» Material for this exercise:
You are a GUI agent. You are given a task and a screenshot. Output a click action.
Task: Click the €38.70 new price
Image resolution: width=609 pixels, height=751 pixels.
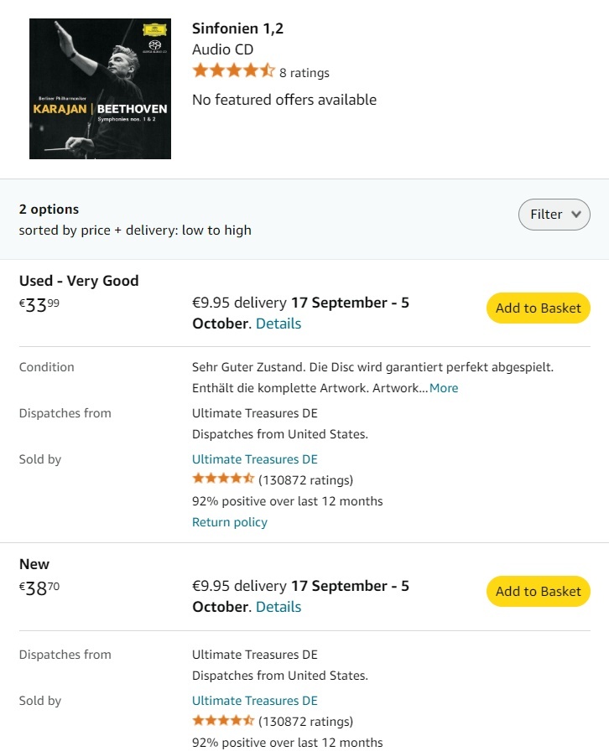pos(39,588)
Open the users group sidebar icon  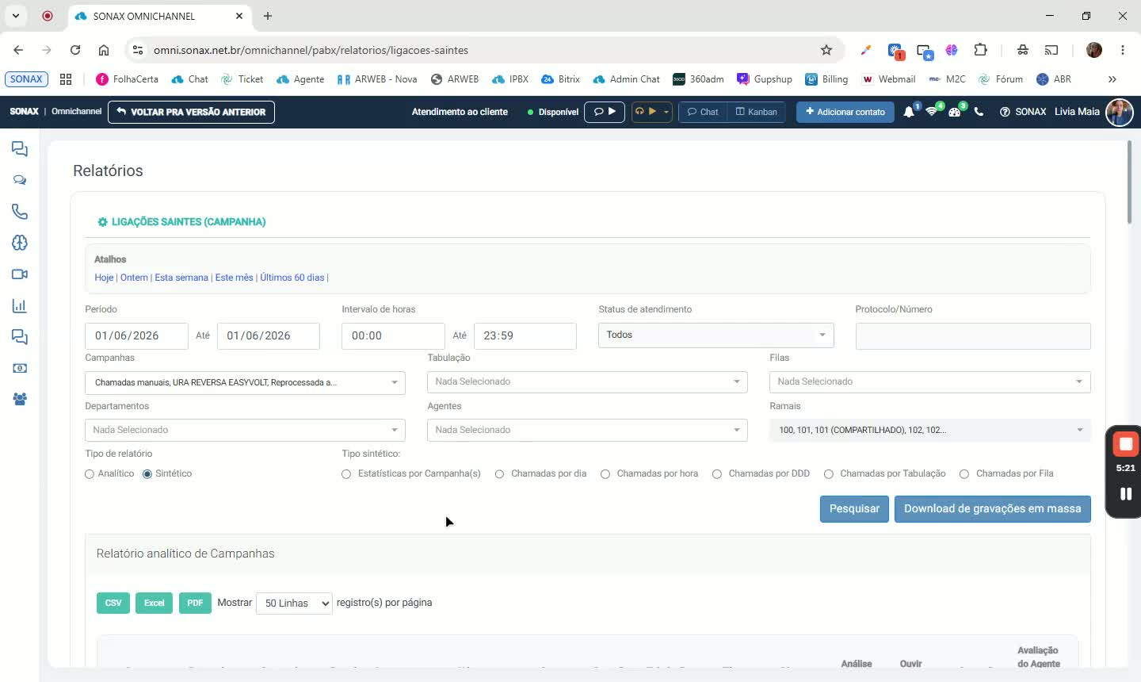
==
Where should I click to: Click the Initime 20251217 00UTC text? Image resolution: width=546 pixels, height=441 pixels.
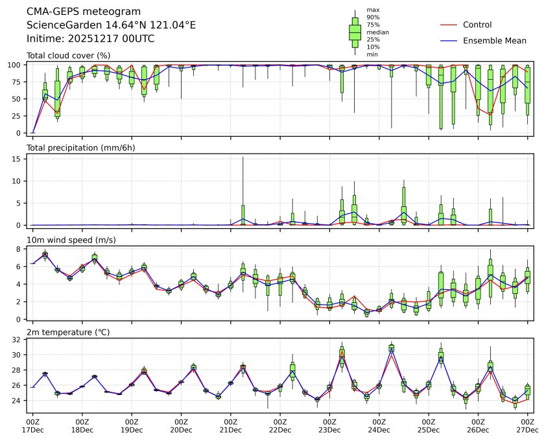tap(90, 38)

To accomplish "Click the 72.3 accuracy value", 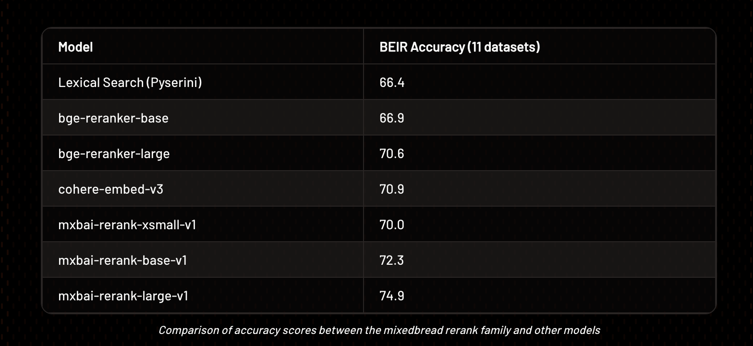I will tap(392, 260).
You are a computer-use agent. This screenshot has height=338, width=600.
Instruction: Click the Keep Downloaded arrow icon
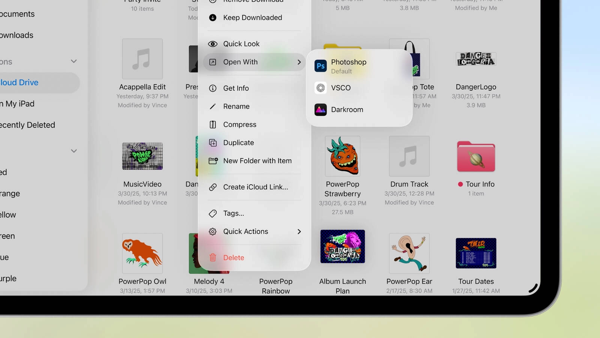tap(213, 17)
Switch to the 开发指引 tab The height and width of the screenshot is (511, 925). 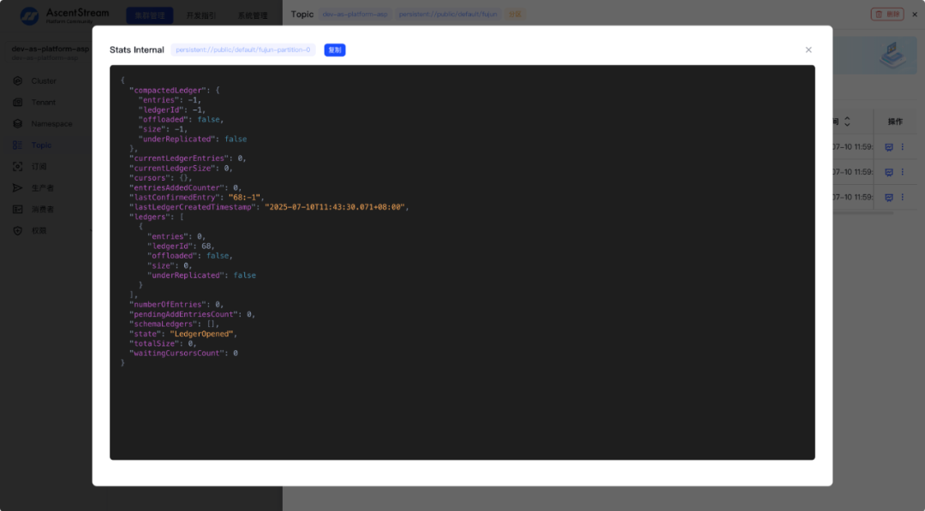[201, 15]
--
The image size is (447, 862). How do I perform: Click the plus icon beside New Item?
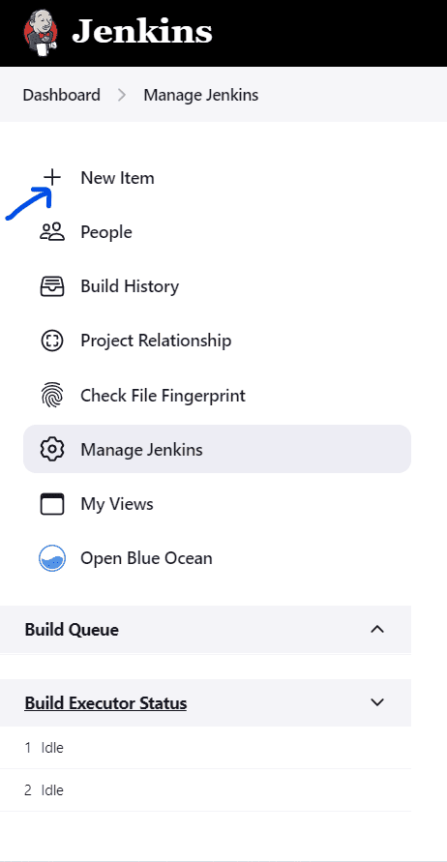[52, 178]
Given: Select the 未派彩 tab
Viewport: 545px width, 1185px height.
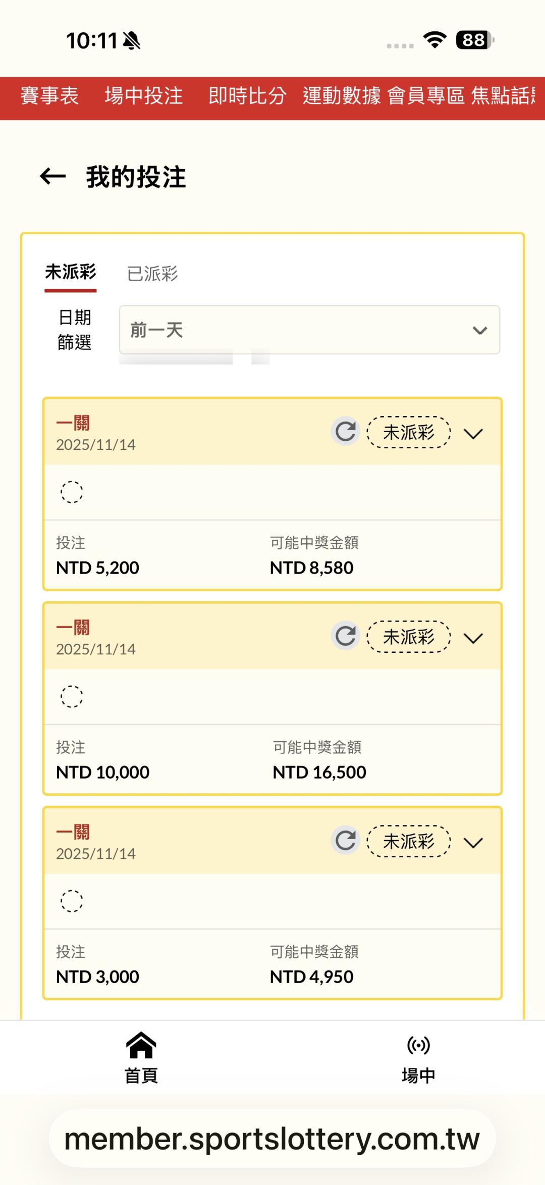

» Exercise brief:
Pull out the lines of the entries above, from the line with "You are a GUI" up to and including the line with "Open the users group sidebar icon", and copy them word for word with the pictures left out.

» Exercise solution:
You are a GUI agent. You are given a task and a screenshot. Output a click action.
Task: Click the €38.70 new price
Image resolution: width=609 pixels, height=751 pixels.
pos(39,588)
Open the users group sidebar icon  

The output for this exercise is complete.